Лешка с любопытством заглянул через плечо Казимира. Тот злобно отмахнулся.
– Ты что, в чем-то виноват? – спросил у меня Леша. – Почему она написала, что никого не винит?
– Не знаю. Я ни в чем не виноват. – Мой тон мне не понравился – я, похоже, оправдывался.
Леша взял письмо из руки Казимира, зачем-то понюхал.
– Просит прощения… Вы что, поссорились? И даты нет!
– Мы никогда не ссорились! – Я едва не сорвался на крик.
– Это не прощальное письмо! – вдруг выпалил Лешка. – Это… вообще неизвестно что. Начало рассказа.

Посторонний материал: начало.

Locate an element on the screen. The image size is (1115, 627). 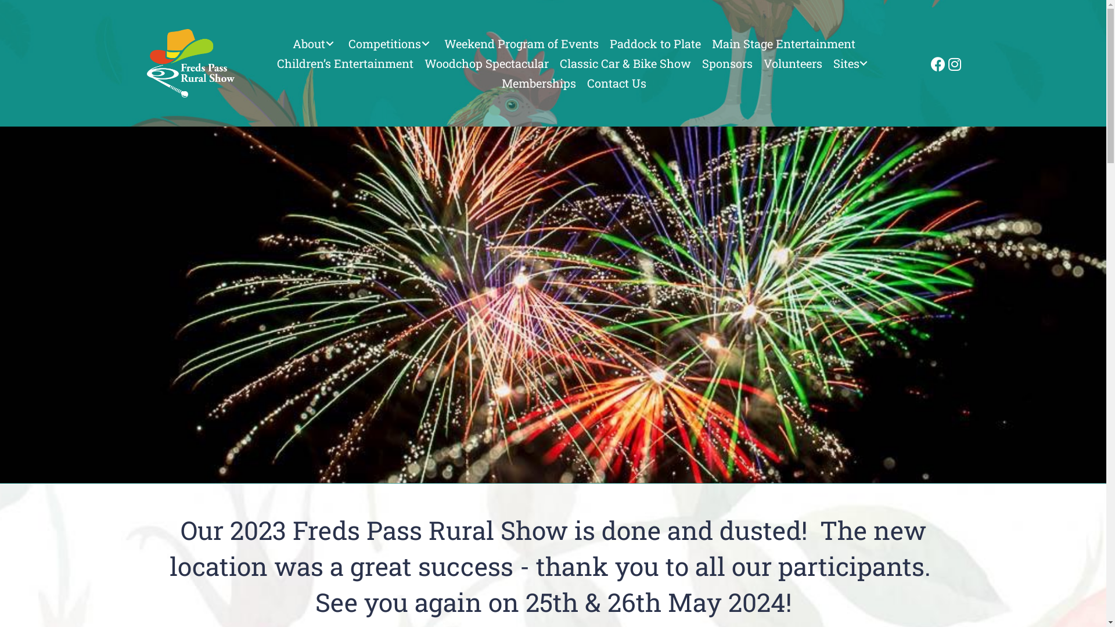
'Memberships' is located at coordinates (498, 82).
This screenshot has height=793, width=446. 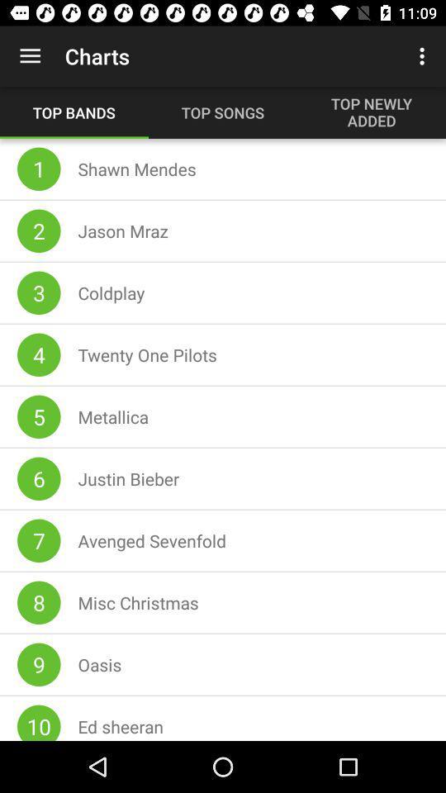 I want to click on the 7 icon, so click(x=39, y=540).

Ольга сказала то же самое. Лешка – профессионал, у него нюх на слова и смысл – этого у него не отнимешь. Самоубийцы обычно оставляют письмо. Если не было письма, значит… не было самоубийства. Я подозрительно уставился на Добродеева.
– Откуда ты знаешь… – тихо сказала Лена. – Всякие бывают письма.
– Но как оно попало к… Где оно было все это время? Зачем?
Лешка смотрел на меня круглыми глазами. На морде еще явственнее проступил восторг – он уже сочинял детективную историю для своей бульварной газетенки.